In this article, you will learn how to use a DC motor through a series of three projects.
Here's the project outcomes:
- Project 1: connect the motors to the Arduino via the motor driver module, and make them spin in a single direction.
- Project 2: use a potentiometer to control the direction of rotation and speed of the motors.
- Project 3: use an ultrasonic sensor to control the rotational speed the motors.
Before we get into the projects, I want do a quick introduction to motors, and specifically to discuss the kinds of motors you can use in your projects.
Types of motors
The most common type of motor is the DC (Direct Current) motor. DC motors are low cost devices that work by connecting two wires to positive and negative voltage. Once you connect them to power, the rotor will turn. The direction of the rotor spin depends on the polarity of the connection. To reverse the direction of the spin, just switch the electrical connections.
All electrical motors work by taking advantage of the forces generated by a magnet (permanent or temporary electromagnet) and the electric field generated by electrical current as it travels through a coil. (Here is the source of the schematic below).
The DC motor can spin very quickly, which often is not what we want in our applications. For example, if you are building mechanism that opens the shutters of a window, you would like the shutter to open slowly to avoid damaging it. A DC motor on its own would try to get to full speed immediately. So, in most cases people attach a gear box to the motor. The gear box will convert high rotational spin from the shaft of the motor to lower rotational speed but higher torque so that large loads can be moved.
Another common type of motor is the stepper motor.
A stepper motor operates by moving the motor rotor in steps, hence the name. I have written a dedicated article on stepper motors.

[Records drawn from a data source]
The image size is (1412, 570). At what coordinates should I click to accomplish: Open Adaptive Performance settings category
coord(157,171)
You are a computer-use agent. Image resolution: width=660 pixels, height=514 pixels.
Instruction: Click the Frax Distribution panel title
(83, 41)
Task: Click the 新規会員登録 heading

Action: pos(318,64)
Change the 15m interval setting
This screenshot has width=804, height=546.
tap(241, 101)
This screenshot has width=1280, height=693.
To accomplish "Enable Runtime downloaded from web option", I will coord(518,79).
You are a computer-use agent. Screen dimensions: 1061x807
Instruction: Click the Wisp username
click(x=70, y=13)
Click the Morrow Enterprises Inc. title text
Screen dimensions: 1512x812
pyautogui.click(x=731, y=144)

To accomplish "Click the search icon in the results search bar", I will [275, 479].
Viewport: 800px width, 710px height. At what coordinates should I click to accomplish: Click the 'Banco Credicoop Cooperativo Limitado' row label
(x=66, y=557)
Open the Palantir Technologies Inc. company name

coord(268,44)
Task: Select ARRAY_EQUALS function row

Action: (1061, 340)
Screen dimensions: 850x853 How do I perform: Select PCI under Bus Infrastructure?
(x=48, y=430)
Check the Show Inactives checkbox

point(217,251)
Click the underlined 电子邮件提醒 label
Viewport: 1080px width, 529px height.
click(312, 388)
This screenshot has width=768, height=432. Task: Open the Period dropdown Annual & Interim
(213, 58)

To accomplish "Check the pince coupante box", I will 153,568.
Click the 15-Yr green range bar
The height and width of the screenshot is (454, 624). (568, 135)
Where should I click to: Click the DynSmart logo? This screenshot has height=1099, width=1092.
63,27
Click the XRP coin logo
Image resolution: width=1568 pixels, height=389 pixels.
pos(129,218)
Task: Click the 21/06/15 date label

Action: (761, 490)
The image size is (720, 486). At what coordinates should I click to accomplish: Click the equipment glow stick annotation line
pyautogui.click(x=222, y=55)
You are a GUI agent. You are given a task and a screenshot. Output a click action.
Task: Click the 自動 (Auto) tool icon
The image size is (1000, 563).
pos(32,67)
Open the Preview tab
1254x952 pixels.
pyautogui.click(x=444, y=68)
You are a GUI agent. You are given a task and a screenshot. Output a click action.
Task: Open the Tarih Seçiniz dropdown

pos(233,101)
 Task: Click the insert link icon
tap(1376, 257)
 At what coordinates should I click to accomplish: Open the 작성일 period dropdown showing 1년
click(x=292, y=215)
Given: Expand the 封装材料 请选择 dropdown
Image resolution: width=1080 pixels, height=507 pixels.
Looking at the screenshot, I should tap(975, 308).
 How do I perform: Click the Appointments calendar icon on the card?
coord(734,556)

**SET PROBLEM A**
Write out everything in the motor article from "Types of motors" down to "the schematic below).".
**SET PROBLEM B**
Convert everything in the listing from the line containing "You are a computer-use agent. Image" down to the line containing "tap(241, 101)" into a Markdown table with the columns No. and Line, omitting blank lines.
The motor article and the listing are separate materials with no connection to each other.

**SOLUTION A**
Types of motors
The most common type of motor is the DC (Direct Current) motor. DC motors are low cost devices that work by connecting two wires to positive and negative voltage. Once you connect them to power, the rotor will turn. The direction of the rotor spin depends on the polarity of the connection. To reverse the direction of the spin, just switch the electrical connections.
All electrical motors work by taking advantage of the forces generated by a magnet (permanent or temporary electromagnet) and the electric field generated by electrical current as it travels through a coil. (Here is the source of the schematic below).

**SOLUTION B**
| No. | Line |
|---|---|
| 1 | You are a computer-use agent. Image resolution: width=660 pixels, height=514 pixels. |
| 2 | Instruction: Click the Frax Distribution panel title |
| 3 | (83, 41) |
| 4 | Task: Click the 新規会員登録 heading |
| 5 | Action: pos(318,64) |
| 6 | Change the 15m interval setting |
| 7 | This screenshot has width=804, height=546. |
| 8 | tap(241, 101) |